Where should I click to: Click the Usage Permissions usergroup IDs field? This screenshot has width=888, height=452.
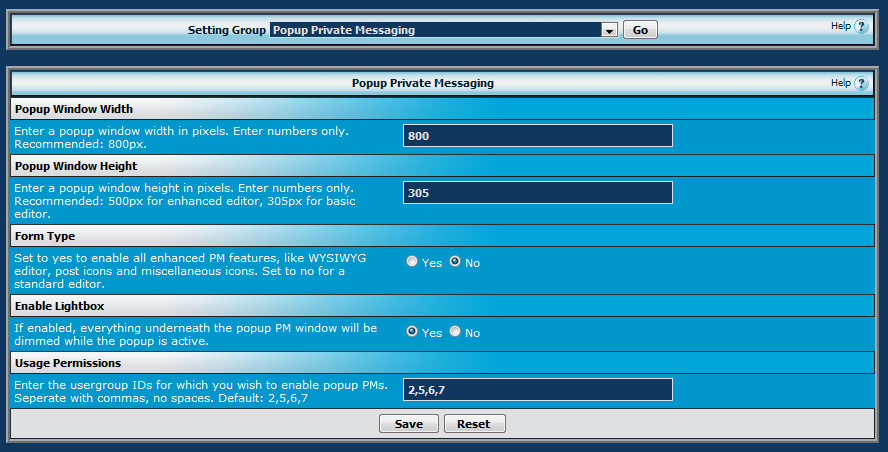(537, 390)
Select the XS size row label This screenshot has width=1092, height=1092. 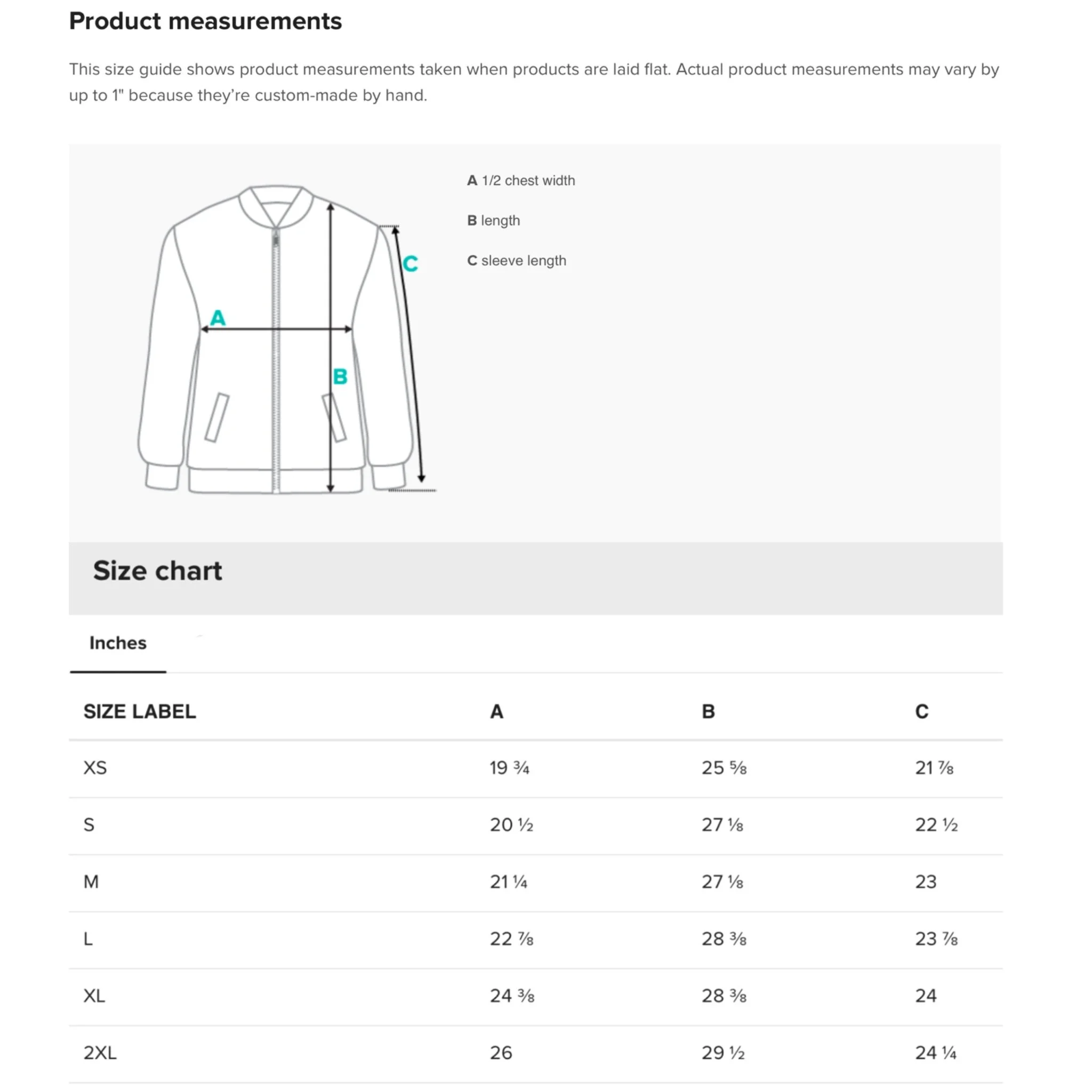pos(95,768)
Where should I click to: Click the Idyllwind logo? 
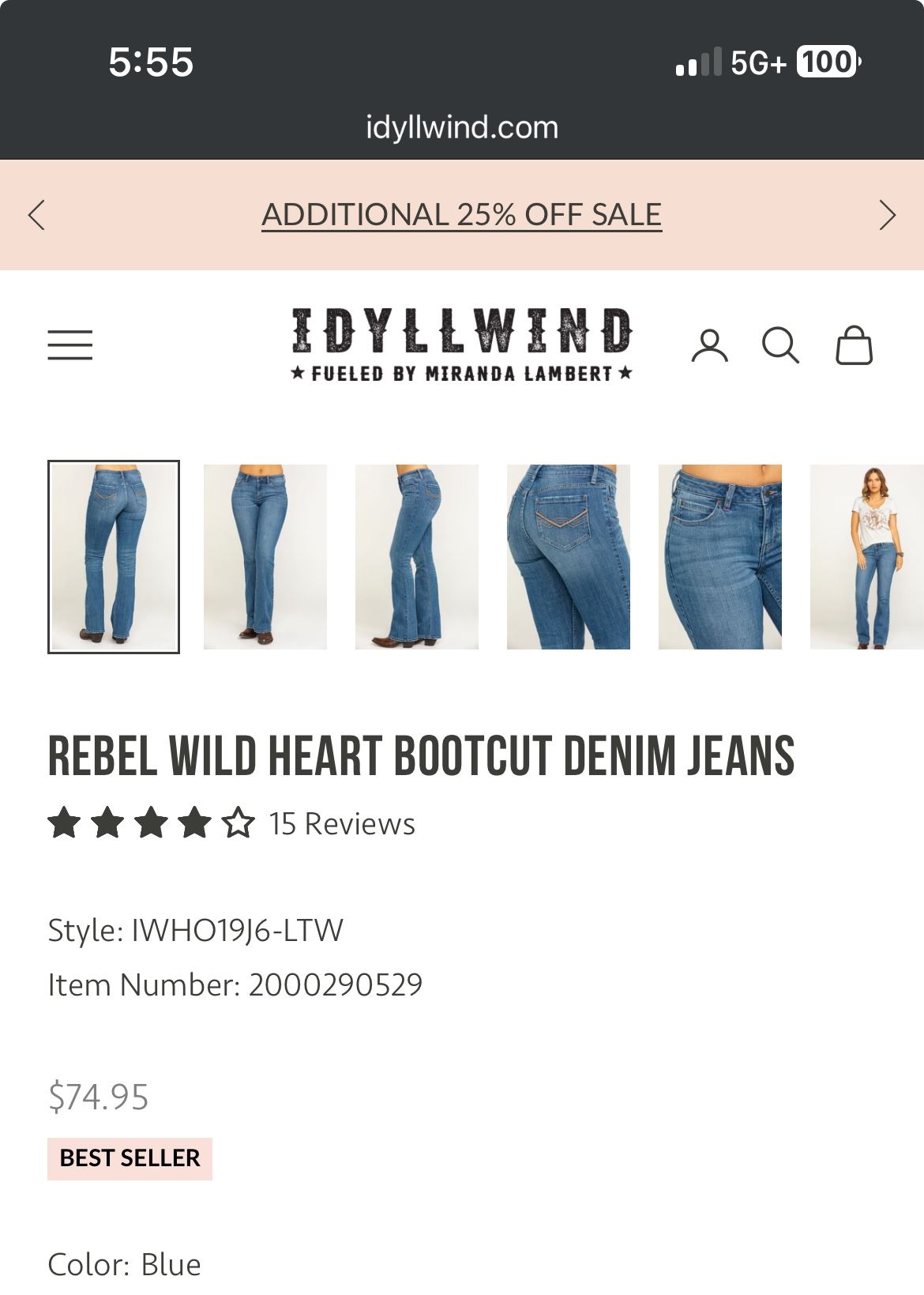tap(461, 344)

• What is expected: Starting at the line that holds "Where should I click to: Click the Idyllwind", reproduce each line through the last one of the listing, and nothing more; the pictures stay out.

• Problem solution:
Where should I click to: Click the Idyllwind logo? 
tap(461, 344)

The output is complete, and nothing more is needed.